2025 bütçesi: Faiz giderlerindeki artış yüzde 50 / İsmet Özçelik yazdı
2025 yılı bütçesi…
Meclis’te görüşülmeye başlandı.
Ama heyecan yok.
Eskiden bütçe görüşmeleri anlamlıydı.
Partiler yoğun hazırlıklar yapardı.
Önemli tartışmalar yaşanırdı.
Son yıllarda iyice sıradanlaştı.
“Kural yerine gelsin” havası var.
Bu nedenle ilgi de zayıf.
MUHALEFET
Muhalefet de işe asılmıyor.
Onlar kendi dertlerinde.
Aslında bütçe gelecek yılın aynası.
Veriler neler olacağını gösteriyor.
Boş vermişlik havası hakim.
Milletvekilleri okumuyor, araştırmıyor.
Parti yönetimlerini tatmin ettin mi iş tamam.
Bütçeymiş, yasaymış kimin umurunda.
Meclisteki partiler de aynı.
ABD ve AB’den iktidar beklentisindeler.
Durum bu olunca…
Çalışmaya da gerek duymuyorlar.
BÜTÇE
Gelelim bütçenin ayrıntılarına…
Görünen durum özetle şöyle:
Personelde kemer sıkılacak.
Yatırımların bütçedeki payı düşüyor.
Vergiler artırılıyor.
Emekçilerle ilgili hiçbir umut yok.
RANTİYEYE KAYNAK
Bütçede en dikkat çeken…
Faiz giderlerindeki yükseliş.
Yüzde 50,3 öngörülüyor.
Hani faiz her kötülüğün anasıydı.
Kötülüğün anasının payı büyüyor.
Özetlersek; emekçinin adı yok.
Ama sermaye için işler iyi.
EMEKÇİNİN KEMERİ
2025 bütçesini konunun uzmanı Prof. Dr.

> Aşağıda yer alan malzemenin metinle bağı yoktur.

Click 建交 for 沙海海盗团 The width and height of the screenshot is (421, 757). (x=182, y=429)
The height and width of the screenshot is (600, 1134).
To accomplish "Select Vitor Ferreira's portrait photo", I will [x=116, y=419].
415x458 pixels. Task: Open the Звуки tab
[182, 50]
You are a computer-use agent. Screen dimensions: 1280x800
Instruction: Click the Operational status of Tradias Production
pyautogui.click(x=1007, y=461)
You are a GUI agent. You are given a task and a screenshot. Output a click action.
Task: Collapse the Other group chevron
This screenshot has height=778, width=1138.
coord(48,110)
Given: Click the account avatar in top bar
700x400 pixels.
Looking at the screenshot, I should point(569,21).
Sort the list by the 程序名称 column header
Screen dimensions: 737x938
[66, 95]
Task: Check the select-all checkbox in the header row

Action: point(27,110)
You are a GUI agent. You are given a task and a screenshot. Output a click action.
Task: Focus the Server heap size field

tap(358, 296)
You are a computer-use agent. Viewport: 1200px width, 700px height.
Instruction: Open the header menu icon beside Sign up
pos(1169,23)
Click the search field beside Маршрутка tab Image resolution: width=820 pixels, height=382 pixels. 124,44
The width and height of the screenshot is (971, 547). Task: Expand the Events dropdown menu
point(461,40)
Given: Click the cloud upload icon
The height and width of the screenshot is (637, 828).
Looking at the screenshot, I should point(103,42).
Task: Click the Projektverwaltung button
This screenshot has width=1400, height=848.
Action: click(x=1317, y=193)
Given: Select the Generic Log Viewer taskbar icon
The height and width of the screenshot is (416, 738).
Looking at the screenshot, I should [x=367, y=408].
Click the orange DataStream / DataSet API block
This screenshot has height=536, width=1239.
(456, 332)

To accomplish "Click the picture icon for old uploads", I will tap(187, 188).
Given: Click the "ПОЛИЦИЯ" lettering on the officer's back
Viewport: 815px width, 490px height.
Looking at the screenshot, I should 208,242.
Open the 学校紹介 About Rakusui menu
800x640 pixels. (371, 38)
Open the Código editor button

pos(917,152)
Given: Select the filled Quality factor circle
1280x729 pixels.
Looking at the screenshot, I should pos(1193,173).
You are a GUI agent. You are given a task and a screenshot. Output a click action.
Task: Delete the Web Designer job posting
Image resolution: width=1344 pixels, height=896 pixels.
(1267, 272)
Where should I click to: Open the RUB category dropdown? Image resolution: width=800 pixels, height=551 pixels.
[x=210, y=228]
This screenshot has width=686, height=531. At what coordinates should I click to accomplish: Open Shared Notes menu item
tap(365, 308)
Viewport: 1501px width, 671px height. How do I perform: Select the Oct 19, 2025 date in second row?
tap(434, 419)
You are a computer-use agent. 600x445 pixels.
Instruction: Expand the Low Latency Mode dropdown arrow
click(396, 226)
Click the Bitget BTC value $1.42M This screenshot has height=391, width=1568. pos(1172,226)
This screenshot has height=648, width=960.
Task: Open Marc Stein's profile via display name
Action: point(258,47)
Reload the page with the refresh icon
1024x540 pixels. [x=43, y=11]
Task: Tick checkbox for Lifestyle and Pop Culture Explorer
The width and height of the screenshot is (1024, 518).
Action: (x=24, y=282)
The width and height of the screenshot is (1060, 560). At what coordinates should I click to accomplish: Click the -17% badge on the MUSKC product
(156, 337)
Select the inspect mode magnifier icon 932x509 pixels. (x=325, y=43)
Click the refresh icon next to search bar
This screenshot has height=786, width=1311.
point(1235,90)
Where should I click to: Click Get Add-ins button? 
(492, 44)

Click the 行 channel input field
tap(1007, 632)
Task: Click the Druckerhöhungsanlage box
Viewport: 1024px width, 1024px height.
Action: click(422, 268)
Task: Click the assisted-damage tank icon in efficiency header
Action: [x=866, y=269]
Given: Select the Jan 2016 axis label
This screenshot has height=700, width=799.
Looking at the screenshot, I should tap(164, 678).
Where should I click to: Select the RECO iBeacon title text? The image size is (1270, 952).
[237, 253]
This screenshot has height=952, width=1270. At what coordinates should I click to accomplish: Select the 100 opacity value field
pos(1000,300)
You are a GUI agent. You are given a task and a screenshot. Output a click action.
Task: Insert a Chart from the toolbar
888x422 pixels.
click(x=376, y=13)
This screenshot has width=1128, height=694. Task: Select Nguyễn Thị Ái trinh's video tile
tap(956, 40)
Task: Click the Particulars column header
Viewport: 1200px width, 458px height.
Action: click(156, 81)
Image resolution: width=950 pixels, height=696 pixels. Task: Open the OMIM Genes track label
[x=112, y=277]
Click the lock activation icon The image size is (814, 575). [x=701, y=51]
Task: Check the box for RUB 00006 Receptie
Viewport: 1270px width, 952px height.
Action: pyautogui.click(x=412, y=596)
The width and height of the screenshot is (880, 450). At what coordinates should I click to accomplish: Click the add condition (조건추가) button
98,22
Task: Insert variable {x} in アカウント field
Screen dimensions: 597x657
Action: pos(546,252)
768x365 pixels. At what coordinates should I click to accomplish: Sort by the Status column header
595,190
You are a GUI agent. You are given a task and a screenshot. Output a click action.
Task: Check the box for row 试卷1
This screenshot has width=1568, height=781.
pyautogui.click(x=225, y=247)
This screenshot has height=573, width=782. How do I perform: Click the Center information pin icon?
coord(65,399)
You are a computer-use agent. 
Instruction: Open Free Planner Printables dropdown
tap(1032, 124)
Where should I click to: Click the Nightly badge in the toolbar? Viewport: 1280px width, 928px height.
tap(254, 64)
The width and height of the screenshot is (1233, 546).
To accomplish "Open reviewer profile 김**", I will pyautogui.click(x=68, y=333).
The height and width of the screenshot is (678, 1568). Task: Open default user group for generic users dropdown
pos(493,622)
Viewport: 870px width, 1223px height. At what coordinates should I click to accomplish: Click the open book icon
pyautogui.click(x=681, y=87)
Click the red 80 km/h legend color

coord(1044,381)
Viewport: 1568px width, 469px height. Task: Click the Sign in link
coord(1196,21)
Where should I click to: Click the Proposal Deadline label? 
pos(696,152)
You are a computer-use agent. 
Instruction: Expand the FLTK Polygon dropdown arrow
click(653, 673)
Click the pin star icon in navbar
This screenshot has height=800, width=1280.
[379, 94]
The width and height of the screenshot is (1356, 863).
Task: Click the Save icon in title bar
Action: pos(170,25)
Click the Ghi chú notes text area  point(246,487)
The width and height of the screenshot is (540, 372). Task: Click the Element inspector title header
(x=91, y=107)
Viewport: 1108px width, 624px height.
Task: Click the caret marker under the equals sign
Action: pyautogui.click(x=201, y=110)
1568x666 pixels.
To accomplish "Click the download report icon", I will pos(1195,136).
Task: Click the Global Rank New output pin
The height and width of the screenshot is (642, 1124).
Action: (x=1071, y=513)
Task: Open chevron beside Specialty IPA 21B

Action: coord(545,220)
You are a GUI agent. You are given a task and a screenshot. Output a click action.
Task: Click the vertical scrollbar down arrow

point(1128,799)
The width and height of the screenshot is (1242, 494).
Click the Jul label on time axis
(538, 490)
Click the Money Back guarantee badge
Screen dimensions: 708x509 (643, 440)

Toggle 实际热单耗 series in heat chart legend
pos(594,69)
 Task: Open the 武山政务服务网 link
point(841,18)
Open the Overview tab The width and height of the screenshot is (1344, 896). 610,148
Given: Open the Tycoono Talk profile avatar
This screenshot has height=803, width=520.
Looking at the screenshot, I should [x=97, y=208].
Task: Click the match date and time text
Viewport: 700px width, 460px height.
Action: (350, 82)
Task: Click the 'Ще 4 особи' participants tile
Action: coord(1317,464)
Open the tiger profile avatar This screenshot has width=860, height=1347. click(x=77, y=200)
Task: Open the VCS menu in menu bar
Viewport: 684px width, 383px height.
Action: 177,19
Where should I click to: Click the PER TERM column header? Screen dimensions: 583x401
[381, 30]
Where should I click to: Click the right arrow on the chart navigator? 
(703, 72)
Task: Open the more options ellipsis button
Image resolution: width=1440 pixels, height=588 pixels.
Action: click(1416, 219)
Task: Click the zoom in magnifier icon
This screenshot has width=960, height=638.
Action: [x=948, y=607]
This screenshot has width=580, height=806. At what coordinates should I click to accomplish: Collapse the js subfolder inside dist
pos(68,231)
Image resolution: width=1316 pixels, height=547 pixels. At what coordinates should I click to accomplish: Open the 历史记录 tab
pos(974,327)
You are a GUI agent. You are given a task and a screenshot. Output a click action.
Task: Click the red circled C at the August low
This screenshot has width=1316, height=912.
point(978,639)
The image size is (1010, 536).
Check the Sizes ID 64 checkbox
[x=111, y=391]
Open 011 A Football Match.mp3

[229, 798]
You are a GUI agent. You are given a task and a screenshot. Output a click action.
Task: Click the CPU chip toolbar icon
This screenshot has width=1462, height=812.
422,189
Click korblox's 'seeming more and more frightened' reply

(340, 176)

Aziz Konukman’la Sputnik Radyo’da konuştuk:
Onun değerlendirmesi de aynı.
Özetle şunları söyledi:
“Bütçede kemer sıkmanın işaretleri var.
Öne çıkan kalem personel.
Belli ki çalışanlara darbe vurulacak.
Yatırımlar da tırpanlanıyor.
6,4 puan düşmüş.
Bu vatandaşa hizmette azalma demek.
Ama faiz için durum farklı.
Onun payı yüzde 50’den fazla artıyor.
Özetle söylenen şu:
‘Ben sermayeden yana bir bütçeyim.”
Konukman “kaynak yok” gerekçesine tepkili.
“‘Kaynak yok’ denen şey palavradan ibaret. Kaynak var, yapılan sınıfsal bir tercih.” diyor.
BÜTÇENİN SAHİBİ MECLİS OLMALI
Hoca’nın eleştirileri bitmiyor.
Yeni sisteme de tepkili.
“Bütçenin siyasi sahibi Cumhurbaşkanı.
Oysa ki bütçenin sahibi Meclis olmalı.
Hesabı da Meclis’e verilmeli.”
—
TÜSİAD
TÜSİAD Türkiye’de büyük iş insanlarının örgütü.
Eskiden çok güçlülerdi.
Toplantıları görkemli geçerdi.
Resepsiyonlarına üst düzey katılım olurdu.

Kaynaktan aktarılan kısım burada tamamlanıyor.